40

1.2K 98 112
                                    

Suasana berbeda di negara Belanda membuat Deva sedikit aneh. Biasanya dia hanya bisa merasakan teriknya sinar matahari pagi namun di Belanda tidak terlalu terasa.

"Bosan. Papa kemana sih katanya cuma sebentar ke supermarketnya," keluh Deva bosan.

Baru dua hari Deva berada di rumah sang kakek buyut tapi dia mendapatkan beberapa hadiah darinya. Hadiah yang bisa dibilang cukup mahal untuk dibeli.

"Mungkin sifatku dan papa keturunan dari eyang bukan dari kakek spek dakjal itu," ujar Deva.

"Memangnya sifat kakekmu bagaimana, Dev?" tanya Fahrul.

Pemuda itu sedikit kaget atas kehadiran Fahrul di kamarnya. Sejak tadi Deva fokus melihat kearah luar jendela menunggu kepulangan sang ayah.

"Jahat," ujar Deva.

Fahrul mendekat lantas menepuk kepala Deva. Deva melirik kearah Fahrul yang tersenyum saja.

"Kamu boleh dendam terhadap kakek dan nenekmu. Eyang tidak melarangnya sama sekali karena eyang tahu sikap Rahmat sangat keterlaluan sekali," ujar Fahrul.

"Papa bilang balas hinaan dengan prestasi bukan malah membalasnya dengan tindakan jahat juga," jawab Deva.

"Ayahmu memang spek malaikat. Sayangnya grandpa kamu hanya silau akan harta," ujar Fahrul.

"Harta akan habis dan tidak dibawa mati. Amal perbuatan baik saja yang akan menyelamatkan kita di akhirat kelak," ujar Deva.

"Fahri ternyata berhasil mendidikmu menjadi pemuda yang saleh," puji Fahrul.

Suara deritan pintu mengalihkan perhatian mereka berdua. Disana ada sosok Fahri membawa kantong belanja. Deva bangkit dari duduk menghampiri ayahnya.

"Papa padahal panggil Dev saja untuk membantu membawakan ini semua," ujar Deva mengambil semua belanjaan sang ayah.

"Papa kira kamu tidur siang biasanya kamu jam segini begitu. Nanti habis salat isya lanjut balapan liar," jawab Fahri.

"Balapan liarnya cuma satu kali balapan aja. Pas Dev sampai finish pasti ada suara sirine mobil polisi jadinya bubar," ujar Deva.

"Kalau tidak begitu kamu balapan terus sampai lupa waktu tahu," ujar Fahri sambil menyentil kening anaknya.

"Argh sakit!" pekik Deva.

"Kakek sudah makan siang belum?" tanya Fahri.

"Belum. Kakek berniat makan siang bersama kalian," ujar Fahrul.
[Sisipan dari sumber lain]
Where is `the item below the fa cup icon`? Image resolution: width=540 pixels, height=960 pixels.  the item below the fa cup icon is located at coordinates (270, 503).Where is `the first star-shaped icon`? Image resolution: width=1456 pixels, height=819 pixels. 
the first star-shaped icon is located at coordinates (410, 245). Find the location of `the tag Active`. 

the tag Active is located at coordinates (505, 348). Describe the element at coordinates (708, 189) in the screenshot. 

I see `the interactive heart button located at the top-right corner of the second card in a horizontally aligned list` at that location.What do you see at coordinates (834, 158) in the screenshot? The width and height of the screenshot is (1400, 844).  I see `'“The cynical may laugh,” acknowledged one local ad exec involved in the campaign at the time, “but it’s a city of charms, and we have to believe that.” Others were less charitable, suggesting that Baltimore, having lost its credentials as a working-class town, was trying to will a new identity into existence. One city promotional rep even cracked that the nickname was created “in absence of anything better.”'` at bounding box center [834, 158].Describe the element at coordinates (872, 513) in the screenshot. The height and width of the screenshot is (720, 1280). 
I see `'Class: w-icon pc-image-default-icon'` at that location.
"Dev telah memasak untuk makan siang," ujar Deva.

Fahri menepuk beberapa kali kepala Deva. Deva terkekeh akan perlakuan sang ayah. Deva suka saat sang ayah memberikan respon baik atas tindakan sederhana yang dia lakukan.

Mereka keluar kamar Deva sekalian menaruh kantong belanja di kulkas dapur. Makan malam diisi dengan tenang tanpa canda tawa. Selesai makan Deva yang memang sejak tadi menginginkan pelukan sang ayah memilih duduk di sebelah Fahri.

"Anakmu kenapa, Fahri?" heran Fahrul melihat Deva melirik kearah Fahri terus.

"Biasalah minta dimanja olehku," sahut Fahri.

Deva berdiri lantas duduk di pangkuan Fahri. Deva menempelkan pipi kanannya ke dada bidang sang ayah hanya diam saja tidak melakukan apapun.

"Tidak bermain game, nak?" tanya Fahri karena biasanya Deva duduk dipangkuannya pasti sambil bermain game.

"Baterainya habis," ujar Deva.

"Mumpung disini mau keliling Belanda?" tawar Fahri.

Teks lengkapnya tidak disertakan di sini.